[Opening Source data section]
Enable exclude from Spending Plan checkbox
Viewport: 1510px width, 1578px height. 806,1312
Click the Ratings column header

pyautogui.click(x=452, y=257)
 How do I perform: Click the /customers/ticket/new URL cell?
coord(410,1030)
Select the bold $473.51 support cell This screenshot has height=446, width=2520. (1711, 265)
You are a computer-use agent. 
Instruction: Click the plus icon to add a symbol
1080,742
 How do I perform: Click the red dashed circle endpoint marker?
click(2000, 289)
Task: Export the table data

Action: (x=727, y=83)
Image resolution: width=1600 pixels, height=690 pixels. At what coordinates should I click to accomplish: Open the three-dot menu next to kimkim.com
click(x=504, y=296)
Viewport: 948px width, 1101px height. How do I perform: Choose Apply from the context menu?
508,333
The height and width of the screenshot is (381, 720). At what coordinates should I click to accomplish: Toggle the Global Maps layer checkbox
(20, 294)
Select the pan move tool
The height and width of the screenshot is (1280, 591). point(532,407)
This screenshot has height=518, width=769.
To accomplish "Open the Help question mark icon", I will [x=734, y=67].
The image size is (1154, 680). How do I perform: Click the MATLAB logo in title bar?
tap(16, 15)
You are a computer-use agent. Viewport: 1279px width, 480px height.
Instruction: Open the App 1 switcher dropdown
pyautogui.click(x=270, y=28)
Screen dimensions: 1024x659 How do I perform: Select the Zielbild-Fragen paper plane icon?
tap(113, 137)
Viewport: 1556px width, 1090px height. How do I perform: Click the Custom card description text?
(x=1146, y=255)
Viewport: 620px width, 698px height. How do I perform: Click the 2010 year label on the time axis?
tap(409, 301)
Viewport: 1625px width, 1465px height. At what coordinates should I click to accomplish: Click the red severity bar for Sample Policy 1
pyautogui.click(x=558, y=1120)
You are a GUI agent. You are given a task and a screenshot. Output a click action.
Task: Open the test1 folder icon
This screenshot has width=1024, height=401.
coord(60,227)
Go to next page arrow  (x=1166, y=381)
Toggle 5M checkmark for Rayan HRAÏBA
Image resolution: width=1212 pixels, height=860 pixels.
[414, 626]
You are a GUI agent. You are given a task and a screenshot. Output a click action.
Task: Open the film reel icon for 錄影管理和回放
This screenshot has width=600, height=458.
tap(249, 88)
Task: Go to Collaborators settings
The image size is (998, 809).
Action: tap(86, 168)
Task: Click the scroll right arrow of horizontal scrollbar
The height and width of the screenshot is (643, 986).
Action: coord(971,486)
[Closing Source data section]
Exercise: Would you transcribe all of the data, keeping each line exact?

Output below:
Enable exclude from Spending Plan checkbox
Viewport: 1510px width, 1578px height. 806,1312
Click the Ratings column header

pyautogui.click(x=452, y=257)
 How do I perform: Click the /customers/ticket/new URL cell?
coord(410,1030)
Select the bold $473.51 support cell This screenshot has height=446, width=2520. (1711, 265)
You are a computer-use agent. 
Instruction: Click the plus icon to add a symbol
1080,742
 How do I perform: Click the red dashed circle endpoint marker?
click(2000, 289)
Task: Export the table data

Action: (x=727, y=83)
Image resolution: width=1600 pixels, height=690 pixels. At what coordinates should I click to accomplish: Open the three-dot menu next to kimkim.com
click(x=504, y=296)
Viewport: 948px width, 1101px height. How do I perform: Choose Apply from the context menu?
508,333
The height and width of the screenshot is (381, 720). At what coordinates should I click to accomplish: Toggle the Global Maps layer checkbox
(20, 294)
Select the pan move tool
The height and width of the screenshot is (1280, 591). point(532,407)
This screenshot has height=518, width=769.
To accomplish "Open the Help question mark icon", I will [x=734, y=67].
The image size is (1154, 680). How do I perform: Click the MATLAB logo in title bar?
tap(16, 15)
You are a computer-use agent. Viewport: 1279px width, 480px height.
Instruction: Open the App 1 switcher dropdown
pyautogui.click(x=270, y=28)
Screen dimensions: 1024x659 How do I perform: Select the Zielbild-Fragen paper plane icon?
tap(113, 137)
Viewport: 1556px width, 1090px height. How do I perform: Click the Custom card description text?
(x=1146, y=255)
Viewport: 620px width, 698px height. How do I perform: Click the 2010 year label on the time axis?
tap(409, 301)
Viewport: 1625px width, 1465px height. At what coordinates should I click to accomplish: Click the red severity bar for Sample Policy 1
pyautogui.click(x=558, y=1120)
You are a GUI agent. You are given a task and a screenshot. Output a click action.
Task: Open the test1 folder icon
This screenshot has width=1024, height=401.
coord(60,227)
Go to next page arrow  (x=1166, y=381)
Toggle 5M checkmark for Rayan HRAÏBA
Image resolution: width=1212 pixels, height=860 pixels.
[414, 626]
You are a GUI agent. You are given a task and a screenshot. Output a click action.
Task: Open the film reel icon for 錄影管理和回放
This screenshot has width=600, height=458.
tap(249, 88)
Task: Go to Collaborators settings
The image size is (998, 809).
Action: tap(86, 168)
Task: Click the scroll right arrow of horizontal scrollbar
The height and width of the screenshot is (643, 986).
Action: coord(971,486)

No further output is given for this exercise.